I'm testing for the presence of symlinks in /etc/rc2.d that point into /etc/init.d. But according to /etc/init.d/README, Debian policy says that there are two methods of enabling services and they both must be maintained. The policy document is here:

http://www.debian.org/doc/debian-policy/#contents

update-rc.d

The Debian equivalent of chkconfig is update-rc.d and invoke-rc.d. When I ran

update-rc.d mysql defaults
update-rc.d apache2 defaults

puppet no longer thought that the services were disabled at boot.

How do you test if a service is enabled at boot? And why did puppet always determine that apache2 was disabled at boot?

Default ubuntu runlevel is 2, so if this statement finds a link, then apache2 is enabled at boot:

ls -l /etc/rc2.d/*apache2

Also, it is helpful to know that

update-rc.d -n apache2 defaults

does not actually create any links, it just tells you what would be done. So that is another way of knowing if something is enabled at boot.

But there is another process at work undoing the links that update-rc.d creates. After a few minutes, myslqd and apache2 are disabled at boot, that is, the links from /etc/rc2.d to /etc/init.d are deleted for apache2 and mysql.

puppetca --clean

When you are ready to test your puppet config against a fresh VM, you'll need to know about puppet certs.
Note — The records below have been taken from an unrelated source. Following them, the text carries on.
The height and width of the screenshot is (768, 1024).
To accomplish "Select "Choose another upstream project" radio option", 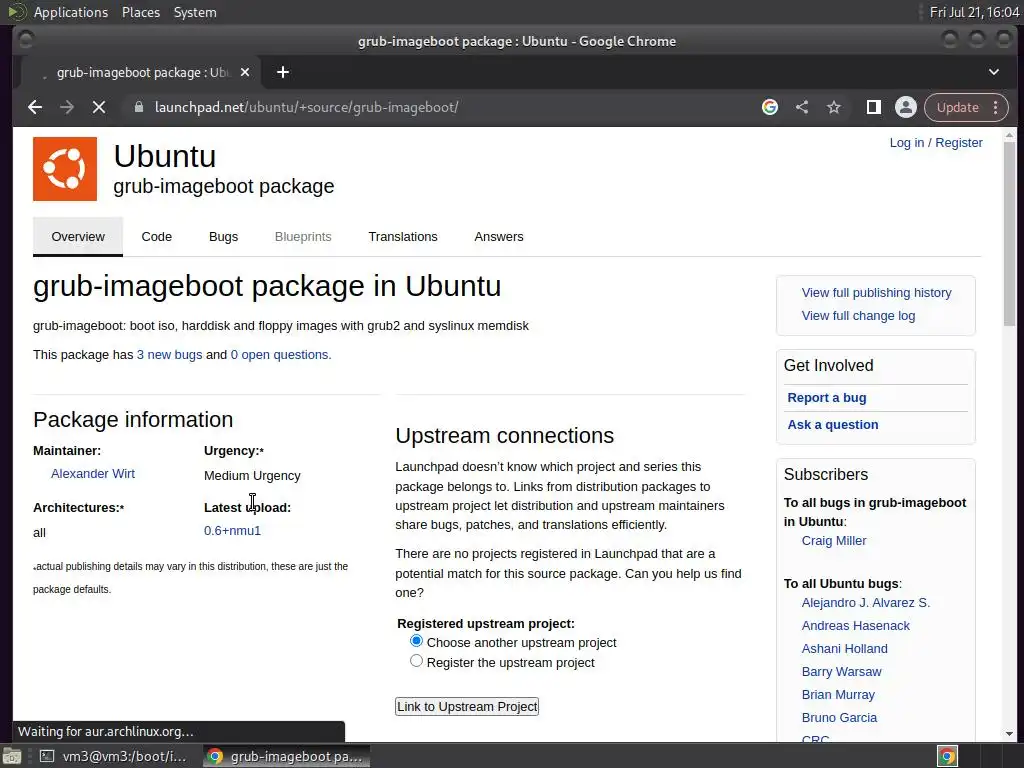I will pos(417,641).
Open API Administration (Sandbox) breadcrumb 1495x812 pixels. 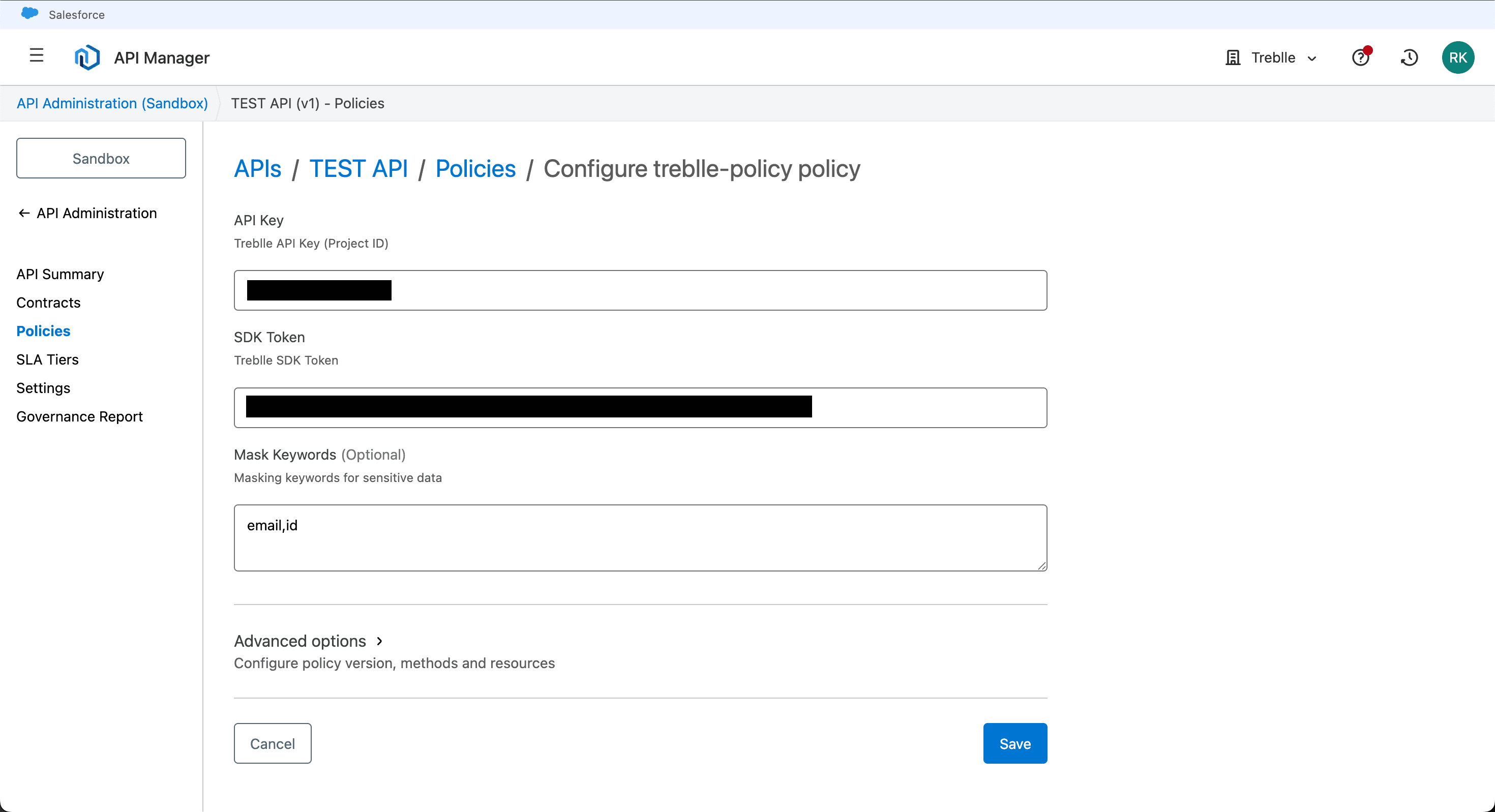coord(112,103)
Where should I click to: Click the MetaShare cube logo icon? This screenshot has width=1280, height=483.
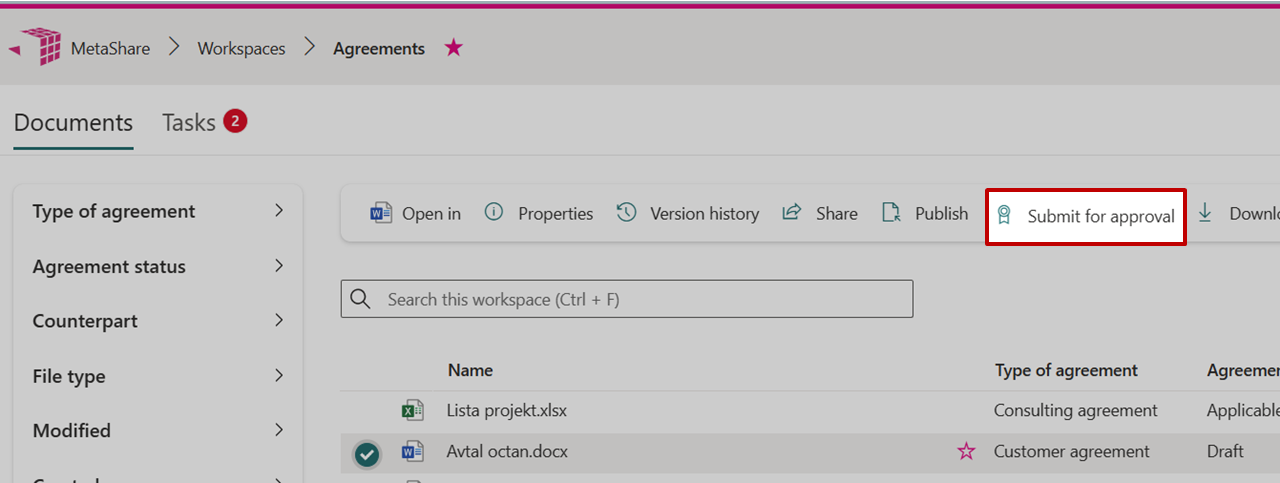(x=43, y=48)
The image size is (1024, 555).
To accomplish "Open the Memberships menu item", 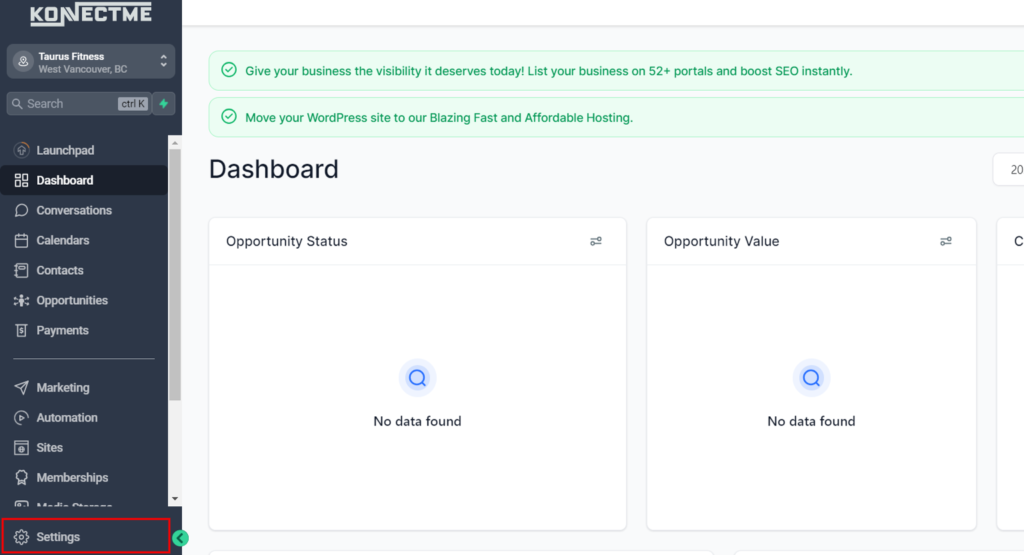I will pyautogui.click(x=72, y=477).
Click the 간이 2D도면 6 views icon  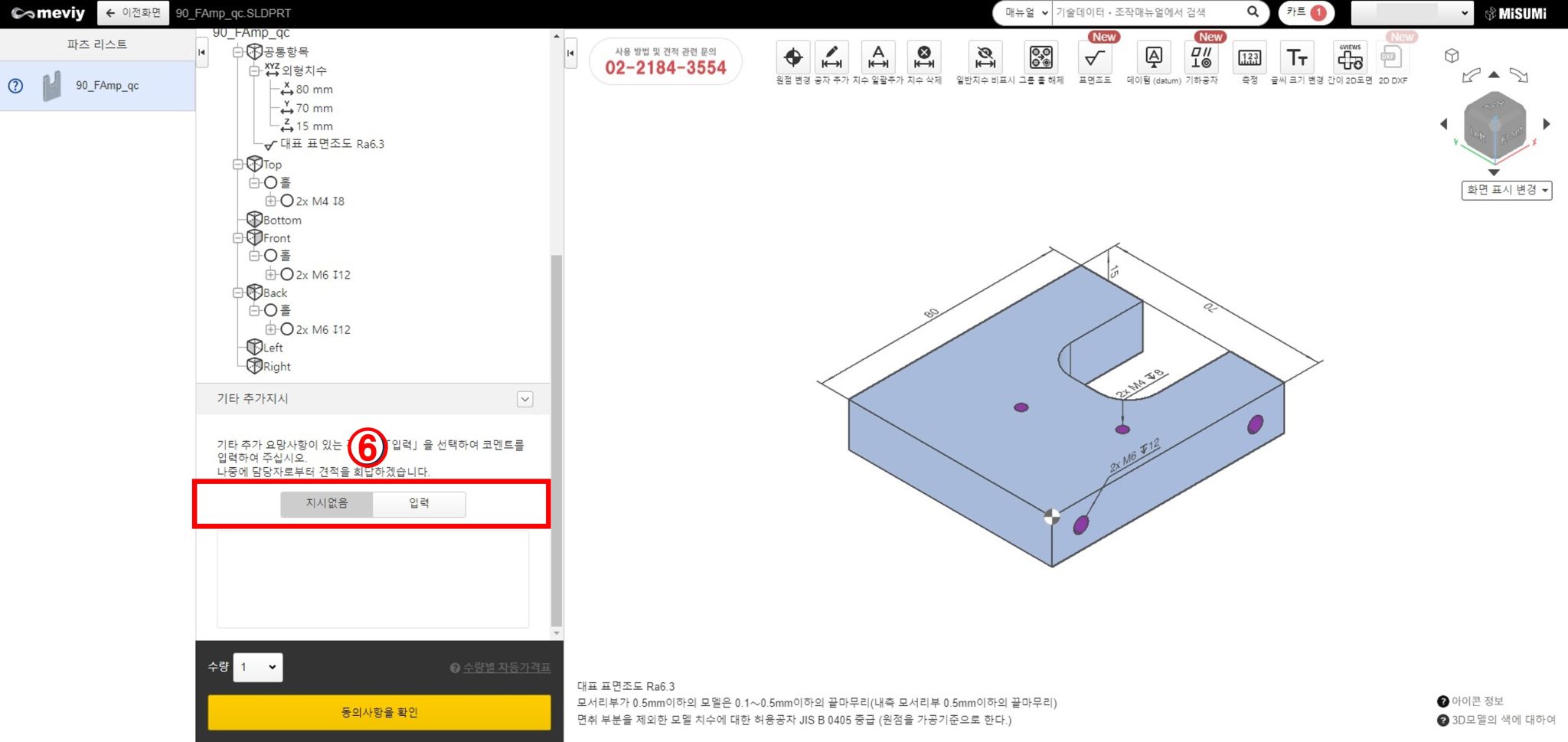point(1350,58)
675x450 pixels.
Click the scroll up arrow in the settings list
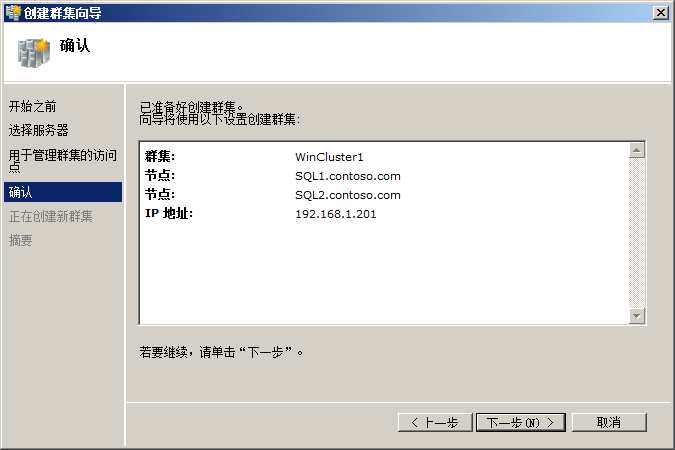[x=636, y=151]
You've been testing you puppet config against a VM and have slowly been building up modules. You wipe your VM so you can test that dependencies are being handled properly. You spin up a fresh OS and install puppet on it and try to connect to the puppet master for the first time and you see this:

err: Could not request certificate: Retrieved certificate does not match private key; please remove certificate from server and regenerate it with the current key

So you go to the puppetmaster and run:

puppetca --clean <hostname>

But that doesn't solve the problem.

You’ll also need to remove

/var/lib/puppet/ssl/certs/<hostname>.pem

on the client before running puppetd again.